This saga begins in Ireland in the county of Dhún na nGall (Fort of the Foreigners.)
For the past couple of months I’ve been digging deeper into my ancestry. To my surprise, I came across something stretching over three generations that could easily serve as the basis for a television mini-series. To that end, when possible I tried to distill various sources into a single narrative. If you wish to dig deeper, source material and or links are in the footnotes.
The story begins around 1730 in Donnegal, the most northerly county in Ireland
(shown in green bordering Northern Ireland shown in red)
Donnegal, aka Dhún na nGall (Fort of the Foreigners.)
My great (X 6) grandparents James Simeral and his wife Margret, née Ware, were Presbyterians whose families had come from Scotland to Ireland as colonists in the previous century. In 1732 Margret gave birth to twins, and as was sometimes the custom, one of the twins, Rhoda, was given to a childless aunt to raise – for reasons you’ll soon learn, had that not occurred, I would never have been born.

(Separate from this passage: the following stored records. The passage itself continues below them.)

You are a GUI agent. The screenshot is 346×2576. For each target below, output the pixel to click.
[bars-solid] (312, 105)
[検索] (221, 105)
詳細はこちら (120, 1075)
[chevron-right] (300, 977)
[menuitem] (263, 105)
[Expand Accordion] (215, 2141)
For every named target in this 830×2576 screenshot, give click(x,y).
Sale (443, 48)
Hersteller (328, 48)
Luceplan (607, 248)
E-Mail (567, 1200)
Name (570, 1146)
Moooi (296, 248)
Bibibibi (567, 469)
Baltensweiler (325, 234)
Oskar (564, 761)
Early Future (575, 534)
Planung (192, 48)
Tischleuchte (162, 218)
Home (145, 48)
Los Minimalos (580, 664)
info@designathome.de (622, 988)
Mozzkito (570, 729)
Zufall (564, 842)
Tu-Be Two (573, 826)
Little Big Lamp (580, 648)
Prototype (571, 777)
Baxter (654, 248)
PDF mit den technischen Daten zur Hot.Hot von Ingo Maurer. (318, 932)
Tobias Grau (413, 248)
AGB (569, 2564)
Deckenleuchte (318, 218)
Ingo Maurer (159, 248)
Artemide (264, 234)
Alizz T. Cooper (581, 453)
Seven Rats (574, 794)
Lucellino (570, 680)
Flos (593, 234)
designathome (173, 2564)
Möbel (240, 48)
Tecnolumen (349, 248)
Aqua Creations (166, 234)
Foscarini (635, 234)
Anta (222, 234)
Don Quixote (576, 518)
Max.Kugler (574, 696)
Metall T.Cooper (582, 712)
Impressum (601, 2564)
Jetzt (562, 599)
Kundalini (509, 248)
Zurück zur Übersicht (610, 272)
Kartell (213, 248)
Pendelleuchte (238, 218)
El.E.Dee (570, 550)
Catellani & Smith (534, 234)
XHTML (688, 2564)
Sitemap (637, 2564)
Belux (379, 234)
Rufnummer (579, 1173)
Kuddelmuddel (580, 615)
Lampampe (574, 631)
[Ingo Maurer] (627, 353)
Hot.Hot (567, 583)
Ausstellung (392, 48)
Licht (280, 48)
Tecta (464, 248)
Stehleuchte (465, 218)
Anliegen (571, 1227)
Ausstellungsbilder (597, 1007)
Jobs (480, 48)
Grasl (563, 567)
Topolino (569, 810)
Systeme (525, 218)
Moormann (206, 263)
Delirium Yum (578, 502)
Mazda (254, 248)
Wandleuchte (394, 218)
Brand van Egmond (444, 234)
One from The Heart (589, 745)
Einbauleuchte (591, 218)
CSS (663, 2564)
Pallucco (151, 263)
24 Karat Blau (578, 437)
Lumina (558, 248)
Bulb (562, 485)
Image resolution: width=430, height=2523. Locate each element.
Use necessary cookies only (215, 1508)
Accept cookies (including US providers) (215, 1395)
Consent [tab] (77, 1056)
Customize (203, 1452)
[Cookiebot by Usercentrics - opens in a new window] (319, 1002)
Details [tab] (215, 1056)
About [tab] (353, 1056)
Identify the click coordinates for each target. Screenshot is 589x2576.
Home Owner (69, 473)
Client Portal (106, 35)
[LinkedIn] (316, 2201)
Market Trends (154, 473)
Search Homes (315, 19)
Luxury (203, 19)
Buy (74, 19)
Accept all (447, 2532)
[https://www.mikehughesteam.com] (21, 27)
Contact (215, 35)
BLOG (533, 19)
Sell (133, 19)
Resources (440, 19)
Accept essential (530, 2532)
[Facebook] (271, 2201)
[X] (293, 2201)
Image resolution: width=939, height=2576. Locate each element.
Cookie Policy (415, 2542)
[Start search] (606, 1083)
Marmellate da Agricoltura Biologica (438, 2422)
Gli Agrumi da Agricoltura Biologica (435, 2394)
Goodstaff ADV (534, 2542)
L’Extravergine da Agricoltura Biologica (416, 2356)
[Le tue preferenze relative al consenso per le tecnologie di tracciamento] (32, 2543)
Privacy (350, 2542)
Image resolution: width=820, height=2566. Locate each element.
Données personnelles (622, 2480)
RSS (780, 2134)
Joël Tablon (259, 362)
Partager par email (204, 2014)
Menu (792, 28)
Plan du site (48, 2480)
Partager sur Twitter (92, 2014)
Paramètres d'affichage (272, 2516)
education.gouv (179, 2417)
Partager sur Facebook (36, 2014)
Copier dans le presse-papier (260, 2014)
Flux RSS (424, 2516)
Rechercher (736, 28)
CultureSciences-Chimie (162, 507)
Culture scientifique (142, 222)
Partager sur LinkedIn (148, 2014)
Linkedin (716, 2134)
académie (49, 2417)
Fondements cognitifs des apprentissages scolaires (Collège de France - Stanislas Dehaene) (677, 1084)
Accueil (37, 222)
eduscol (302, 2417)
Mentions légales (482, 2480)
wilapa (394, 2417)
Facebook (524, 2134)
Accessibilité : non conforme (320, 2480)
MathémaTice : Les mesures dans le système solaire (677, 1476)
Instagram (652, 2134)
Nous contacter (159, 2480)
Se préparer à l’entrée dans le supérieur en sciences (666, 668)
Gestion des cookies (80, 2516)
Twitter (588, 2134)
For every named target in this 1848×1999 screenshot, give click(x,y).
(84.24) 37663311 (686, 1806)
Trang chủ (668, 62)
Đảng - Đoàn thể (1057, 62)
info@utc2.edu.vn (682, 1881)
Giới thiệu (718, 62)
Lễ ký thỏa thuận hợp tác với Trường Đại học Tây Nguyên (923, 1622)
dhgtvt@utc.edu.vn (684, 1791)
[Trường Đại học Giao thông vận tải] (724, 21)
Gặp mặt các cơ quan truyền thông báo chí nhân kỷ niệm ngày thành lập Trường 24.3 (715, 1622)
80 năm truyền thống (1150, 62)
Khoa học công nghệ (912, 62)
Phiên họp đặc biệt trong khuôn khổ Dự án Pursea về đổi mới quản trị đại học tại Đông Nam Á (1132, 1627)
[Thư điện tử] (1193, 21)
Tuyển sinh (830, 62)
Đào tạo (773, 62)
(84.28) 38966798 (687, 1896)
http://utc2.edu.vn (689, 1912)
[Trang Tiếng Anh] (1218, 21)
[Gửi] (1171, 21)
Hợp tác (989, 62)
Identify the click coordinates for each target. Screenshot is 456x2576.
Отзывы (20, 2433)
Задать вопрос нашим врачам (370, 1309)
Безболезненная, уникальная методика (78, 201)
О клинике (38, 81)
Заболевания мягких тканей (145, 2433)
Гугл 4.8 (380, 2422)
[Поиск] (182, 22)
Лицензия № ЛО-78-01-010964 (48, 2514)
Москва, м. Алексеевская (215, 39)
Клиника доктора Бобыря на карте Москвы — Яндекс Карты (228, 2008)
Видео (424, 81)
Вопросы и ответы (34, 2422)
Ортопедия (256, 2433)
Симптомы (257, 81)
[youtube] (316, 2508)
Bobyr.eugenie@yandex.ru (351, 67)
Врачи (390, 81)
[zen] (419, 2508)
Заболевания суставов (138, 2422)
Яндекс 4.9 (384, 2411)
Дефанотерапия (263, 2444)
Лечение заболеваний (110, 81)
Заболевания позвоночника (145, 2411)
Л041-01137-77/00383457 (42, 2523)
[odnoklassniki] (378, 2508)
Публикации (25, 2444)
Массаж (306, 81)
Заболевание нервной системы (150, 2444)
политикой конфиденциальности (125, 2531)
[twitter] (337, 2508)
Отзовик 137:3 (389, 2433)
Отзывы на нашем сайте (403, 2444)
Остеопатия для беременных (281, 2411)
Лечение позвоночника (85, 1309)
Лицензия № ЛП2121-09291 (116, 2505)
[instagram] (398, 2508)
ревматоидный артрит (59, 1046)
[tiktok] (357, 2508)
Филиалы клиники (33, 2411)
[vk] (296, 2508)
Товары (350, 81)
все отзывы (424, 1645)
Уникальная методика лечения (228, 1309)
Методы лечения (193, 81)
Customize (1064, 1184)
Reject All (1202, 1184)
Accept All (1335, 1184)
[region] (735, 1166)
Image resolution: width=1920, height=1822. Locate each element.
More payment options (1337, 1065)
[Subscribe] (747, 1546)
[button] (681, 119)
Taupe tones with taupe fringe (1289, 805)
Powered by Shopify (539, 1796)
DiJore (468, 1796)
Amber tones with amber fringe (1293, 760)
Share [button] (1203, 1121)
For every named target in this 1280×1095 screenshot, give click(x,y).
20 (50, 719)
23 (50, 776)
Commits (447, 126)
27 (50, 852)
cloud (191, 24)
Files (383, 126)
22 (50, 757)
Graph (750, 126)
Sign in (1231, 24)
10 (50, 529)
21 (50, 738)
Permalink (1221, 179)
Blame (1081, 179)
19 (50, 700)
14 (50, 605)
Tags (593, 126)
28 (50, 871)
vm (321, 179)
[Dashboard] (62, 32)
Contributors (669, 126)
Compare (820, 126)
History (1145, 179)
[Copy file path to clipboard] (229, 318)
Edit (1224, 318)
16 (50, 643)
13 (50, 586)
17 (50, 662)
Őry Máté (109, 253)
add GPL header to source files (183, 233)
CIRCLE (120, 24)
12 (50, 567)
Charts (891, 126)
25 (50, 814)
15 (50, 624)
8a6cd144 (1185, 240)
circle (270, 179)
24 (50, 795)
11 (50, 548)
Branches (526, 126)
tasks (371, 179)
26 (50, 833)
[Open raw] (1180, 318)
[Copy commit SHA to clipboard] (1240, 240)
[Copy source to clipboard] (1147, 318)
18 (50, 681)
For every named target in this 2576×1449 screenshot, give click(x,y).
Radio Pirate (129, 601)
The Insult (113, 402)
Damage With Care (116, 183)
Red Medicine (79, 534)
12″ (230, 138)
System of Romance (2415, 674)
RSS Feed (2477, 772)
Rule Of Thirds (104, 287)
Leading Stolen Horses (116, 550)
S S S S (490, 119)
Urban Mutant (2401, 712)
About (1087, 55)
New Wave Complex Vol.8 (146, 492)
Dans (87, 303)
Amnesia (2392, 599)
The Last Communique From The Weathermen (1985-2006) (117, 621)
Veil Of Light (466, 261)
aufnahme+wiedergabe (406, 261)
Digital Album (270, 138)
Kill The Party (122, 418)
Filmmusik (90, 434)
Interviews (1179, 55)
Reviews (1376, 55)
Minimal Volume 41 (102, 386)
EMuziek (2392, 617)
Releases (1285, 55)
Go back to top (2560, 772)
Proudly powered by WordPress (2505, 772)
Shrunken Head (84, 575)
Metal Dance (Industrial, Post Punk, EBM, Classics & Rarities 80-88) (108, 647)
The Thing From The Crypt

James, Margret and their children left Ireland for the colonies in America, the date isn’t known but it was before 1742 and perhaps as early as 1735. Rhoda remained in Ireland with her aunt. It’s quite remarkable that we know what happened next, that’s due in large part to the fact that Rhoda lived nearly a hundred years (1732-1831.)
Late in life Rhoda lived with one of her granddaughters. That gave her great grandson Harvey H. Hanna (born in 1821) a chance to listen to her life stories. In 1901 when he was 80 years old, Harvey wrote his memories of his great grandmother.1 (Link to his complete account in the footnote below.)
Into the Unknown
According to Harvey, Rhoda’s family crossed the Atlantic in a ship with 500 passengers and crew. Shortly before reaching the coast, the captain put the passengers off on an island with some of the crew and rations for a few days. He promised to return after taking care of formalities. He left with their goods and never returned. By the time they were discovered, 450 had perished. Except for Rhoda’s mother Margret, the entire Simeral family was lost. The survivors where then brought to Boston.1 Some accounts state that the island was in the Caribbean West Indies.
Margret was no doubt devastated physically, financially, and emotionally. In addition to her ordeal, she was also expecting a child, a boy whom she would name James Franklin Simeral after her late husband.2 [Despite H.H. Hanna’s account, based on James’s year of birth (according to some sources), it seems the Simerals may have left Ireland as early as 1735.] If that is the case, we don’t know how she survived for the next eight years – her estimated age in 1735 would have been 23.
In any case, around 1743, at about 31 years of age, Margret married another Scots-Irish settler, a widower named George F. Davidson. He had at least three children from his first marriage.2 At that time the family was near Lancaster, Pennsylvania which was the gateway to the Great Wagon Road.
“The Great Wagon Road passed through the towns of Lancaster and York in southeastern Pennsylvania. Turning southwest, the road crossed the Potomac River and entered the Shenandoah Valley near present-day Martinsburg, West Virginia. It continued south in the valley via the Great Warriors' Trail (also called the Indian Road, as on this map), which was established by centuries of Indian travel over ancient trails created by migrating buffalo herds. The Shenandoah portion of the road is also known as the Valley Pike. The Treaty of Lancaster in 1744 had established colonists' rights to settle along the Indian Road. Although traffic on the road increased dramatically after 1744, it was reduced to a trickle during the French and Indian War (Seven Years' War) from 1756 to 1763. But after the war ended, it was said to be the most heavily traveled main road in America. (Wikipedia)
Davidsons in Carolina
In 1746 Margret gave birth to William Lee Davidson in Lancaster Co. Pennsylvania, and by 1748 the family was in North Carolina. By 1749 George Davidson had received two land grants, each for 300 acres. Over the course of time he received seven land grants. By 1753 George owned a tavern on his plantation. On the tavern application several prominent men were listed as guarantors.3 Sadly he died in January of 1760.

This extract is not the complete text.